So, my f-up phone story continues..... Surprisingly I was able to get back online Monday, no more error message! Then halfway through Tuesday, there it is again...vehicle in use.... After a few emails to support I went ahead and reloaded all my info into my dashboard. Got the OK that all info looks good but STILL error message. So I reset, restarted and now location service won't turn on...WTF. I requested a new phone but who knows when that will get here. Going to try and get old one working as long as I can till new one. Any idea why location service won't turn on..? Is it possible that Uber regulates how many of us are out at one time. Maybe a random temporary deactivation of sorts???


----------



## LaUbah (Jul 19, 2014)

I've had that "Error: vehicle in use" a couple of times. It's Uber's software glitch. After losing an entire day waiting for Uber support to write me back, I noticed that they have the "urgent support" link in the automated response they sent you when you write in. They actually took care of it fairly quickly, once I used the "urgent support" link and I went into the forms and reported it. They ask you to create a new car profile and re-upload all the supporting documents and usually this takes care of it.


----------



## Ocgirlcc (Jul 16, 2014)

Saturday night right about when it starts really picking up I come off my break and let my first request time out since the rating was a little low. Kicked offline and then got this error message when trying to get back on. Tried the hard reset and sign out/in just in case, no luck. Sent them an email marked urgent and am now wondering what to do with my night since I'm not active on lyft yet and only have sidecar. I'm in OC so the chances of getting a sidecar request is slim to none. JOY!


----------



## UberComic (Apr 17, 2014)

Ocgirlcc said:


> I'm in OC so the chances of getting a sidecar request is slim to none. JOY!

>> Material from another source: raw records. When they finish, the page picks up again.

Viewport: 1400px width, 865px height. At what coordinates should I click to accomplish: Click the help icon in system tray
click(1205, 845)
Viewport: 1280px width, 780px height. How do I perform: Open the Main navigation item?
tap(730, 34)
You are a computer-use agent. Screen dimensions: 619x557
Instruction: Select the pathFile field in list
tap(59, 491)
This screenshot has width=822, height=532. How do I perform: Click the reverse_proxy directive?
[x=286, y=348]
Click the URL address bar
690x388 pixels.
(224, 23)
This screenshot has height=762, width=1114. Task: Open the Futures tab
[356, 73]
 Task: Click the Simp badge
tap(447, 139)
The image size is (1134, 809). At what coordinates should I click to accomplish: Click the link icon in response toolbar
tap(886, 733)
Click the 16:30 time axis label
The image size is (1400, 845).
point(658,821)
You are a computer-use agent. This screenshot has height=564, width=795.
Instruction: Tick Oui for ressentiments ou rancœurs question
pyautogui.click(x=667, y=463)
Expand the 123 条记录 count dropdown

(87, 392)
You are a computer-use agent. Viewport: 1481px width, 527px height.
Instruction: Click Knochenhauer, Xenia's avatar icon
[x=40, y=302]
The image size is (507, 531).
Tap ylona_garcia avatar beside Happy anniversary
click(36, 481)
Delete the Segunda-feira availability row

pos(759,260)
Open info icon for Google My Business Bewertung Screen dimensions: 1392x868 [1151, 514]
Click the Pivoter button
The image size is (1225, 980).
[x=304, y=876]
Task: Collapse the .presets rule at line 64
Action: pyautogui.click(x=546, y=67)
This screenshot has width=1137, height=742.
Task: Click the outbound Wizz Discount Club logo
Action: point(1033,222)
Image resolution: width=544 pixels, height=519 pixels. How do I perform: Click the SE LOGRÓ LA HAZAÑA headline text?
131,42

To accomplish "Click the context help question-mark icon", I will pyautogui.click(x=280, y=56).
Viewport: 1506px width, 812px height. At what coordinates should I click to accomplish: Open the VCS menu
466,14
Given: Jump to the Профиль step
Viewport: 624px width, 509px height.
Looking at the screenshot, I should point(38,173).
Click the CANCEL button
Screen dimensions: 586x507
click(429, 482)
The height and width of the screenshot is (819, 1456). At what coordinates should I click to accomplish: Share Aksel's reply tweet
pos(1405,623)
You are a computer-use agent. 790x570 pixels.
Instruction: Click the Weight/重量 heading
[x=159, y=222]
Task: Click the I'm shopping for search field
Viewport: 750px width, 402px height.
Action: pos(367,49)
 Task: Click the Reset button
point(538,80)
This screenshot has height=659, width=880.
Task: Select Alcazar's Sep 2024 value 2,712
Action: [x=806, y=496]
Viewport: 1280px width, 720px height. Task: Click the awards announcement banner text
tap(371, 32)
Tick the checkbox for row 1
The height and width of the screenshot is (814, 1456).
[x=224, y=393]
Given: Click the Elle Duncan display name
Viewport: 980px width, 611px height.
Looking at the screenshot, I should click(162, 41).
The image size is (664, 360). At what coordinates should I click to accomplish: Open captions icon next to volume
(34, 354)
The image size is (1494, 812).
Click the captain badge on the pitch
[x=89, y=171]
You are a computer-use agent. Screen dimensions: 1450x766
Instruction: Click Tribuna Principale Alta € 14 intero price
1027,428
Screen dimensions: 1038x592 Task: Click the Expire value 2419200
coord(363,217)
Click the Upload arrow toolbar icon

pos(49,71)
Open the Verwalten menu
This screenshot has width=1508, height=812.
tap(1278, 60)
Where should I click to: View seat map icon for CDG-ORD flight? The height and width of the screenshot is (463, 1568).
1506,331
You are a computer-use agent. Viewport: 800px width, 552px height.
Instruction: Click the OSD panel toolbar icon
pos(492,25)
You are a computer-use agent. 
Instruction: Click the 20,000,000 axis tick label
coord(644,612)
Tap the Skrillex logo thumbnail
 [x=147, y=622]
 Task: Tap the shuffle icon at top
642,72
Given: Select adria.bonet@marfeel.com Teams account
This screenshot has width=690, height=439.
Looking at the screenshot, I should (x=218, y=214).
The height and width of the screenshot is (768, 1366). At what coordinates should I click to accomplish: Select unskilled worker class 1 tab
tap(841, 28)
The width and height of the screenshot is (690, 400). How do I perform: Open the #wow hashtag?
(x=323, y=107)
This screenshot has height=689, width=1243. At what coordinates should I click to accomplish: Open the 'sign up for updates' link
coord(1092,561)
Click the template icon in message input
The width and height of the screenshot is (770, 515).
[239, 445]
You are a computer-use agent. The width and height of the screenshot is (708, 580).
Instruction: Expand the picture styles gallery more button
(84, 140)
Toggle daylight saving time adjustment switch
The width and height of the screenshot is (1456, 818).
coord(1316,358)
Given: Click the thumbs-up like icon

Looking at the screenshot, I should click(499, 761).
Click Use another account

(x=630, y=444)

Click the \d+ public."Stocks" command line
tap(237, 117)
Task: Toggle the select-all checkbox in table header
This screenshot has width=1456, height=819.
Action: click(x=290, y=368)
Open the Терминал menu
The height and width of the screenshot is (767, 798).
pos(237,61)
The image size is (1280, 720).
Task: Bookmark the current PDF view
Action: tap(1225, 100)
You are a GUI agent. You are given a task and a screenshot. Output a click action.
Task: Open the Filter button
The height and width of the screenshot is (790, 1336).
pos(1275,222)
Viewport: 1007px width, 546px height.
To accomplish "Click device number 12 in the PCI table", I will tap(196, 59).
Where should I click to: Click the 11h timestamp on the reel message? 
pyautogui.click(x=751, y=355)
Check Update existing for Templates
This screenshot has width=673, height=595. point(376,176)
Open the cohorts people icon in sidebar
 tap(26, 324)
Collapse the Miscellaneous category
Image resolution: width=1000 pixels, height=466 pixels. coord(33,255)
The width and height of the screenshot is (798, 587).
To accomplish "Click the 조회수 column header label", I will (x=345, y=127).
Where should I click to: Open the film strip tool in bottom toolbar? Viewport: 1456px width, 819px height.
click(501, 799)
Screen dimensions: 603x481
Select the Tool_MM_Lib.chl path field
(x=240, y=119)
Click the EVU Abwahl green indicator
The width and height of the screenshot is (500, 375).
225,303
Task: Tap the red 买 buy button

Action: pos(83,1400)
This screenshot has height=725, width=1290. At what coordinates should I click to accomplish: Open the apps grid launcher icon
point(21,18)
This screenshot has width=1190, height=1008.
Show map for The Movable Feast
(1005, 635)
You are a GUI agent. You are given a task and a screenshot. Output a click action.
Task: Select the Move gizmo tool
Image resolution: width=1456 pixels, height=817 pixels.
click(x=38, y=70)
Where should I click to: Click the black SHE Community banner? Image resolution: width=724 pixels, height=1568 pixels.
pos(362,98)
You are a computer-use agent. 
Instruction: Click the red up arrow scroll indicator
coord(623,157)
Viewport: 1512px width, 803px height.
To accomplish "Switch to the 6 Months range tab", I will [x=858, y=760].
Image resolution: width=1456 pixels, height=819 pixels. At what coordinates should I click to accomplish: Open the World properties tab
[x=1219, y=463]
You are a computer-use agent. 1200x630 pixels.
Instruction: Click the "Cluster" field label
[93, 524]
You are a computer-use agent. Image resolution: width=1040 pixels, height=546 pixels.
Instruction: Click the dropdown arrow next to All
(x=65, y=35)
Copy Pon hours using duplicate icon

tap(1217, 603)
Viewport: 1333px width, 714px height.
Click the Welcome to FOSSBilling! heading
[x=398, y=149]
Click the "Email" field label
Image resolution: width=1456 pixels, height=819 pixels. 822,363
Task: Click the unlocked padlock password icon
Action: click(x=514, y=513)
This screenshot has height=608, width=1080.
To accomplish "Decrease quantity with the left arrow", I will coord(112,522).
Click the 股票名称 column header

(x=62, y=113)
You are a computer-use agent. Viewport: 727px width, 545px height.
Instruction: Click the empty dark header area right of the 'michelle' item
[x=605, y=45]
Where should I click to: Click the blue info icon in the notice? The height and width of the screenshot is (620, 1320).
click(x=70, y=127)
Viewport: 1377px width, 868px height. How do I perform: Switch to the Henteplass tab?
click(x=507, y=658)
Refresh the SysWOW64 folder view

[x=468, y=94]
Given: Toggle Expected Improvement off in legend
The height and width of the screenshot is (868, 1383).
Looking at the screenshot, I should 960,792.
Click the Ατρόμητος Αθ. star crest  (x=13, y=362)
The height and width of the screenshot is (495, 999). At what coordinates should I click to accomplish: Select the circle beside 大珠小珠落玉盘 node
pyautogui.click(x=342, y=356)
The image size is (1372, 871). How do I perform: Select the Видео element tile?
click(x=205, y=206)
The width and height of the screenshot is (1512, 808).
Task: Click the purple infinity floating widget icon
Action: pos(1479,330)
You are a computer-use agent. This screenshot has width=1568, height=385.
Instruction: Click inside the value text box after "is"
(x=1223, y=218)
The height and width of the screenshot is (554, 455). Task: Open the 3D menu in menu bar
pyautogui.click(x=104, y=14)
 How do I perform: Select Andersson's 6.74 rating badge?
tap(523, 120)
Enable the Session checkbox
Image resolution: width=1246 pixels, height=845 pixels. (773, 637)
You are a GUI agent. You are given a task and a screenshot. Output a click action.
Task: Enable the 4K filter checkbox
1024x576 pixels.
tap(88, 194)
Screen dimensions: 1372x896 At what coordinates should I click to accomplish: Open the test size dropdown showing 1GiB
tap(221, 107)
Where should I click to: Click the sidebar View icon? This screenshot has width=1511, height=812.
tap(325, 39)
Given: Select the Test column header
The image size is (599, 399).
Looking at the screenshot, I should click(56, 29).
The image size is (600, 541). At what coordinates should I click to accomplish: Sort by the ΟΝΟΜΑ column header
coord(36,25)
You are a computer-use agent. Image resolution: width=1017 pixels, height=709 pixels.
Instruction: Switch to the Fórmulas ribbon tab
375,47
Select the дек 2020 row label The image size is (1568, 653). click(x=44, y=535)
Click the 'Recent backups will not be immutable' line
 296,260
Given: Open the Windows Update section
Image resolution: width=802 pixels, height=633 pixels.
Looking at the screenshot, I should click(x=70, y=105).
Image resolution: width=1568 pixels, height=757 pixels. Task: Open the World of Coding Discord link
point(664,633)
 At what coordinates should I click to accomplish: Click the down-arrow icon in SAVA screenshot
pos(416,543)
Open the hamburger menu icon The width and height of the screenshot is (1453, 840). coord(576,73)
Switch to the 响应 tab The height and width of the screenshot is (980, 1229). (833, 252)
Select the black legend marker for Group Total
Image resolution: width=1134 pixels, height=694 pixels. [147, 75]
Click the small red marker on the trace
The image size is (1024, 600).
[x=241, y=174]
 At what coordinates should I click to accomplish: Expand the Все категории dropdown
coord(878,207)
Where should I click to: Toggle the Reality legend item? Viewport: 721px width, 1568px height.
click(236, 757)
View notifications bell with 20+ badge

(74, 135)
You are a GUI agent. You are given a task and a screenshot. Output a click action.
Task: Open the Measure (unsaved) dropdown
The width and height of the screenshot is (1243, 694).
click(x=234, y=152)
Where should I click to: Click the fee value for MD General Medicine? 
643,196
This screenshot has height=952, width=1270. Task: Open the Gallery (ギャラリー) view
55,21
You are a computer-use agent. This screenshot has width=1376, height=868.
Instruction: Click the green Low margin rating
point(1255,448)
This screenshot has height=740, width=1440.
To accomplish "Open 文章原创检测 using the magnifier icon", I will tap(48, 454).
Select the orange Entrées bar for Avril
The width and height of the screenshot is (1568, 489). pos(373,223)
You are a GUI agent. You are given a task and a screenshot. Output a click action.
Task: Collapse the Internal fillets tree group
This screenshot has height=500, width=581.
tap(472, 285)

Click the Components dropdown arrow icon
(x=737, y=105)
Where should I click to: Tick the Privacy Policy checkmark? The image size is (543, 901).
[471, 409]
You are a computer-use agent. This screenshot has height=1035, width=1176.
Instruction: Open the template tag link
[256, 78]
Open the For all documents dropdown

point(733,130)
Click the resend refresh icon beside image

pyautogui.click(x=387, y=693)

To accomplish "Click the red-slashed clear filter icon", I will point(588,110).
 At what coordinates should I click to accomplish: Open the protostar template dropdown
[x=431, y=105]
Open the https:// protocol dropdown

If you're anywhere in this dimension the chances of getting a Sidecar request are slim to none.


----------



## Ocgirlcc (Jul 16, 2014)

Bored while waiting so I did the software update the phone needed and now I can log in. No email or text from Uber (and I had also used their urgent form) so I'm not sure if they did anything. And it's 2x surge!! Let's do this!!! Lol


----------



## LuLu (Jun 27, 2014)

Ocgirlcc said:


> Bored while waiting so I did the software update the phone needed and now I can log in. No email or text from Uber (and I had also used their urgent form) so I'm not sure if they did anything. And it's 2x surge!! Let's do this!!! Lol


Good luck you all, it took me a week to get new phone after rebooting, and uploading new car info. Took several desperate emails and finally got new phone about 7 days later.


----------



## Luis G (3 mo ago)

2022 update: so I was getting this error message too and I called Uber Eats Support and nobody knew what was the reason! I kept getting transferred to one department to the next department. I found out that if you receive this error message it is because you have a balance due on either a Uber eats account or a driver account as a rider or customer. That is what the Uber office told me. I paid my balance and maybe a few hours later the error message went away. 🙏🏼 Hoped this helped cause I know i was hella confused.


----------



## Atavar (Aug 11, 2018)

Also, check your bank information. Not real likely but someone might have halfway hijacked your account.


----------